▸ CHALLENGE 1
From the passage on Maestro Mateo, list the characters Martín converses with in chapters 6, 7, and 9.
▸ CHALLENGE 2
According to the passage on Maestro Mateo, how many chapters does the book have?

** START EXCERPTED PASSAGE **

González Viaña is a prolific Peruvian author who has published more than a dozen books and critical articles as well as stories and novels that explore reality and a wide variety of social, political, and philosophical issues. His latest book for adults, Vallejo en los infiernos (2009), narrates the imprisonment of one of Latin America's most influential poets, César Vallejo. Maestro Mateo is González Viaña's first children's storybook.

Maestro Mateo recounts the childhood of the main character, twenty-nine-year-old Martín, on his return to his hometown in Northern Perú. Upon his arrival he finds that his beloved pet dog, Mateo, has been mortally injured in an accident. The narration time oscillates between the past and the present. This stylistic recourse triggers Mateo and Martín's regression in time, where both encounter a number of situations that explore certain philosophical issues.

The book is divided into sixteen chapters. Throughout his travels, Martín questions established truths about life, death, and the idea of eternal life. Early on, in chapter 2, González Viaña [End Page 515] mentions Dante's The Divine Comedy, and the discussion between Martín and his deceased grandfather about heaven, hell, and purgatory parallel Dante's Divine Comedy dialogues with the dead. Martín's conversations with the barber, the blind fisherman, and Soledad in chapters 6, 7, and 9 raise the question of the brevity of life; after these encounters the image and environment of each interlocutor vanish in the air, just like a mirage or a life dissolved and recovered only in memories: "Todo se borró" (59).

** END EXCERPTED PASSAGE **
** START RECORDS SHOWN **

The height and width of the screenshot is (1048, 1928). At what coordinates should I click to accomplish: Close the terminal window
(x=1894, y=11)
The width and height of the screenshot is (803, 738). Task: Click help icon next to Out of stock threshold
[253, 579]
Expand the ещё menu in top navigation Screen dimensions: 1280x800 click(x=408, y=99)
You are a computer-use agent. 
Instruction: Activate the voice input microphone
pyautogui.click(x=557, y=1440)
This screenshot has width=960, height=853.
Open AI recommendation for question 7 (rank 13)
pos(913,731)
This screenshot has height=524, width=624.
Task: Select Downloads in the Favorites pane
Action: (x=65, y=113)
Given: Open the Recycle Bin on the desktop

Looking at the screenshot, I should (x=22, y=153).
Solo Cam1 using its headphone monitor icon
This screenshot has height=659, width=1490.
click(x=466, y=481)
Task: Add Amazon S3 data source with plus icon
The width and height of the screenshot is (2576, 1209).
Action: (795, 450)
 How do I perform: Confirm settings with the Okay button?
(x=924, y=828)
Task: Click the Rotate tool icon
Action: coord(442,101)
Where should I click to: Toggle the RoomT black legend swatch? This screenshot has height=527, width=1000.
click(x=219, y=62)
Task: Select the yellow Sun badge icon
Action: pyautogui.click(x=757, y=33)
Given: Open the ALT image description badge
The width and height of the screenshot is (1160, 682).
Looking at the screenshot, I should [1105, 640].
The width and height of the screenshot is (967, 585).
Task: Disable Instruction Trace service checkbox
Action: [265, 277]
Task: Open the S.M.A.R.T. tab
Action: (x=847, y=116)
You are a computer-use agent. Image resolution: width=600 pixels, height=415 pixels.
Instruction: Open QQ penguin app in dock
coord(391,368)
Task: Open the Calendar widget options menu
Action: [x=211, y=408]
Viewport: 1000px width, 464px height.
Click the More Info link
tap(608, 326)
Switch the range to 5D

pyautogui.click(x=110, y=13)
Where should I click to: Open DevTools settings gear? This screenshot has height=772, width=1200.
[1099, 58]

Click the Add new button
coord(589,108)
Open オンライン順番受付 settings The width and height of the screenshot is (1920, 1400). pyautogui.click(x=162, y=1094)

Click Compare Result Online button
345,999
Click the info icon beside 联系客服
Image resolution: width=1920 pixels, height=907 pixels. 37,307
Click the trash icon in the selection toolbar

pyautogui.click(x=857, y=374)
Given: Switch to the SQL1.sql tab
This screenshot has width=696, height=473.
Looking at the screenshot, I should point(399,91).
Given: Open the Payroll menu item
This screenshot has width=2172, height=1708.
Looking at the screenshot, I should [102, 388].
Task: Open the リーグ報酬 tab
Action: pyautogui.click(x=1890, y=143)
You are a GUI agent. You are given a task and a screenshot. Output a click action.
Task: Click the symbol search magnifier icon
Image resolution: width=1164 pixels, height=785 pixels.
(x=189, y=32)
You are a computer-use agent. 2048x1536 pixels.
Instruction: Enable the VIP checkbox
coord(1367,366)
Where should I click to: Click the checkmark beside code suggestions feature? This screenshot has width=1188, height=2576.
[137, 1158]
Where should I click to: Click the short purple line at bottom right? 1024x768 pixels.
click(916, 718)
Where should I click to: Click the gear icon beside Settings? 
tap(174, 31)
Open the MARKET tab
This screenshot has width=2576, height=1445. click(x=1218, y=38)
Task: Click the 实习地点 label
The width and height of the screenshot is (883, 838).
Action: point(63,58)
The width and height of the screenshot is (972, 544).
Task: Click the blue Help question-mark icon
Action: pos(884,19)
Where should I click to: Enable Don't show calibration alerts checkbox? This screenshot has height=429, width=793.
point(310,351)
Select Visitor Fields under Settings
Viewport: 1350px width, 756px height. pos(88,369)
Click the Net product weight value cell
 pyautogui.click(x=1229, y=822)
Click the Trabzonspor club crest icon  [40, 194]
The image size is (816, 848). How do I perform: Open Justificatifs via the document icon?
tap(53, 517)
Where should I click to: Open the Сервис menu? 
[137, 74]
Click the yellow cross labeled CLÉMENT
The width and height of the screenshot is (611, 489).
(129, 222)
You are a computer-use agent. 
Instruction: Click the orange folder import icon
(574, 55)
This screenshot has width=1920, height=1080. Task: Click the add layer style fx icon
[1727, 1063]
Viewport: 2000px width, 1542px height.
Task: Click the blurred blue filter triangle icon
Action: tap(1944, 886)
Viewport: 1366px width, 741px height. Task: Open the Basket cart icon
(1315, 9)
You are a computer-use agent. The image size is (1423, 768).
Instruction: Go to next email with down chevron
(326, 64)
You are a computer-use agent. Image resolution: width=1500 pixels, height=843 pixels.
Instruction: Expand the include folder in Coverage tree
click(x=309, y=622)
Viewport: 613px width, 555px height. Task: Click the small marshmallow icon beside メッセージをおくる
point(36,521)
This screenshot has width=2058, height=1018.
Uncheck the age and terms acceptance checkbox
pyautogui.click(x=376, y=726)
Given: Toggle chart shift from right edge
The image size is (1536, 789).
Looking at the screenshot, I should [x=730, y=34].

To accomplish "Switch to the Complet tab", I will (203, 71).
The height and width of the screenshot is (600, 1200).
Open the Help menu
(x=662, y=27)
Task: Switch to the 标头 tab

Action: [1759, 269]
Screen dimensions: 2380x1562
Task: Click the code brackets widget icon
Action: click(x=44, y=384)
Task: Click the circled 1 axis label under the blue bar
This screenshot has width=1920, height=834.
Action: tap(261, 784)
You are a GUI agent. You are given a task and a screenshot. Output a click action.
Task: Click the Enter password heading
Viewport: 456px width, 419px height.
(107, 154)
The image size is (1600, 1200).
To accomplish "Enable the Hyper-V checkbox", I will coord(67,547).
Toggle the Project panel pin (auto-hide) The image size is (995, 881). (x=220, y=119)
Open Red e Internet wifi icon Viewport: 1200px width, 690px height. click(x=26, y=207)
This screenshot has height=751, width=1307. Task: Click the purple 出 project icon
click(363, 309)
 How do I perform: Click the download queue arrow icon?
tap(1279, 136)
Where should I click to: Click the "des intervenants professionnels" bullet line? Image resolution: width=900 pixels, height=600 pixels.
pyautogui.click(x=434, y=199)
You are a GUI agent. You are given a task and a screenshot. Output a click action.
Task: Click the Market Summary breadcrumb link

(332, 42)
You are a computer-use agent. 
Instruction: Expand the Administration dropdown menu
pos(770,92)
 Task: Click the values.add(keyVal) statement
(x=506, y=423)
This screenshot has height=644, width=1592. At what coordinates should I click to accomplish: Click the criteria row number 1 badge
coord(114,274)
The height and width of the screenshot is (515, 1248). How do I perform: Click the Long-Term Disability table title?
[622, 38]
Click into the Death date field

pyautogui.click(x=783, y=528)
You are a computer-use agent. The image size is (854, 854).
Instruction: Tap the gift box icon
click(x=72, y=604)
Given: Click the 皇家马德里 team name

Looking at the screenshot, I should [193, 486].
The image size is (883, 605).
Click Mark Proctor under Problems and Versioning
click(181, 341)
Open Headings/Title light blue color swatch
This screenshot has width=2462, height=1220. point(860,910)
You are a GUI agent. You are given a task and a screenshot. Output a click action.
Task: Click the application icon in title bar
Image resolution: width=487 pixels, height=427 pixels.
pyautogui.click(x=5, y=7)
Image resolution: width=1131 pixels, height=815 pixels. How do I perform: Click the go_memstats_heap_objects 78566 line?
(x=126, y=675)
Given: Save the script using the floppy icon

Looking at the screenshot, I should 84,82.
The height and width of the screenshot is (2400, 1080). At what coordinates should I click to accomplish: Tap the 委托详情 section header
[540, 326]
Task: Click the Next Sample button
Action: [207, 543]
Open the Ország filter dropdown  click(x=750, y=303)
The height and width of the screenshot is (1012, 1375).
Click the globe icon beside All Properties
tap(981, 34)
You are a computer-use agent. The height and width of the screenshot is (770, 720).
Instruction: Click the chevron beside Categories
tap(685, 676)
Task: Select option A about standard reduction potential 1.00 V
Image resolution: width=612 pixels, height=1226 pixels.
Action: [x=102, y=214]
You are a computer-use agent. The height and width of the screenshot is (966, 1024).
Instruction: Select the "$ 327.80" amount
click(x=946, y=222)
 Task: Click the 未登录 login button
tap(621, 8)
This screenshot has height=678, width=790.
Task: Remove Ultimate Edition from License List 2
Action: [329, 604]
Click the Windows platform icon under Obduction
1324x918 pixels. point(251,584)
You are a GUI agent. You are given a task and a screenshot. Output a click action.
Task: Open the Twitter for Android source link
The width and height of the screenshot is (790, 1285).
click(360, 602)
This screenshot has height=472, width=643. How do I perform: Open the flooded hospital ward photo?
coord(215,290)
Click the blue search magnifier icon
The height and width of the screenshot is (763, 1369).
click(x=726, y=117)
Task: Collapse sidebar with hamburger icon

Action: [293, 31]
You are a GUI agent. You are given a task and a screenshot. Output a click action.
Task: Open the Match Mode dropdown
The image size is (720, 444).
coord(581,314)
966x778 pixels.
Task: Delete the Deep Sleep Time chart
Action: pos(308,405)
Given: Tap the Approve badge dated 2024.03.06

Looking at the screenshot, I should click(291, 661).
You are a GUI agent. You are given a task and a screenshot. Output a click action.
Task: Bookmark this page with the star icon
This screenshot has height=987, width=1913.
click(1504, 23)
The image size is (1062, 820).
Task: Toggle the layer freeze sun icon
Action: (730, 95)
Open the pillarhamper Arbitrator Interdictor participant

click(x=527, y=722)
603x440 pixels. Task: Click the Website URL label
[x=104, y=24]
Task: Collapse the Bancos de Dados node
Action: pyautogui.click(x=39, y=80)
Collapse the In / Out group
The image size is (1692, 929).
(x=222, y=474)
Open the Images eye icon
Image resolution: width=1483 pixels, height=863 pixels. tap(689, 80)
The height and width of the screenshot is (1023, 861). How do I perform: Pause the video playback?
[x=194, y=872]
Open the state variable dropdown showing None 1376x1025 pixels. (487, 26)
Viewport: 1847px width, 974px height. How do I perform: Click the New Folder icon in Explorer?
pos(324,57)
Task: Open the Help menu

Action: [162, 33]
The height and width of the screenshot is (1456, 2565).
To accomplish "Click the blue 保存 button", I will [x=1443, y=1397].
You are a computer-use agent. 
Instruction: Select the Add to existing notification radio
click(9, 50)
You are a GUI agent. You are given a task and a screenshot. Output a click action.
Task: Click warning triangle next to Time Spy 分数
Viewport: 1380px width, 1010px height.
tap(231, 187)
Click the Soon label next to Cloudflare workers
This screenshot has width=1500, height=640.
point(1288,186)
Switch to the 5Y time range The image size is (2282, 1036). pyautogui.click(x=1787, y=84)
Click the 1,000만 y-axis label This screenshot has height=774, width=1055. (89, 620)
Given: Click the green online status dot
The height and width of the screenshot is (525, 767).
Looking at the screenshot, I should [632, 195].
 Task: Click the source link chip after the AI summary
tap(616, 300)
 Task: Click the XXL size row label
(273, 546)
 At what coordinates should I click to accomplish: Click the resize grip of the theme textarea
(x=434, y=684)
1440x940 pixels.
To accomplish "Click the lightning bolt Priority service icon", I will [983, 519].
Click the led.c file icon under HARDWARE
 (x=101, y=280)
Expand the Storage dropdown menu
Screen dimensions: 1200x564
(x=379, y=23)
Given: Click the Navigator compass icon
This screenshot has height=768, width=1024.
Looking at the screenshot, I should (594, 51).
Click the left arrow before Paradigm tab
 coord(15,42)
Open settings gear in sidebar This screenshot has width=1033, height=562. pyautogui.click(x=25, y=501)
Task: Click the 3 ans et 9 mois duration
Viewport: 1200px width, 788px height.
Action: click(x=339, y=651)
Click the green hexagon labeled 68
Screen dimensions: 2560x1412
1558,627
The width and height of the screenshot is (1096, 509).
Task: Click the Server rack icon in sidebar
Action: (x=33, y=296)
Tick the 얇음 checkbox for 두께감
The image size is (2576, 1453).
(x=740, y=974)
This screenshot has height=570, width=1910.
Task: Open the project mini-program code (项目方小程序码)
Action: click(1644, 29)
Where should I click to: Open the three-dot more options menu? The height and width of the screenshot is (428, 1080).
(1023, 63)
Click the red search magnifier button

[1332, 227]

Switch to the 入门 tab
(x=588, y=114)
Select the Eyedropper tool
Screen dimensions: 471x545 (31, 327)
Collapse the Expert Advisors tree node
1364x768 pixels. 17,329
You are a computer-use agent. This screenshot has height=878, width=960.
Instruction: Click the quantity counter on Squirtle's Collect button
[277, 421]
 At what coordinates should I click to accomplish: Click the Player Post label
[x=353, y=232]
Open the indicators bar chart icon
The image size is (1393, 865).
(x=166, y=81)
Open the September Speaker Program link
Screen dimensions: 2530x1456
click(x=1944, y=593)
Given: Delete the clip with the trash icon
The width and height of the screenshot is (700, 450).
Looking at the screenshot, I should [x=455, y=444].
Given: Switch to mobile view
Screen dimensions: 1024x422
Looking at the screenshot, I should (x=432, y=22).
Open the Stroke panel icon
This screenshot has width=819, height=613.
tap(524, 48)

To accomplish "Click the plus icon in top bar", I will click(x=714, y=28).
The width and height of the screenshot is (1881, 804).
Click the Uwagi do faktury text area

** END RECORDS SHOWN **

▸ SOLUTION 1
The barber, the blind fisherman, and Soledad.

▸ SOLUTION 2
Sixteen chapters.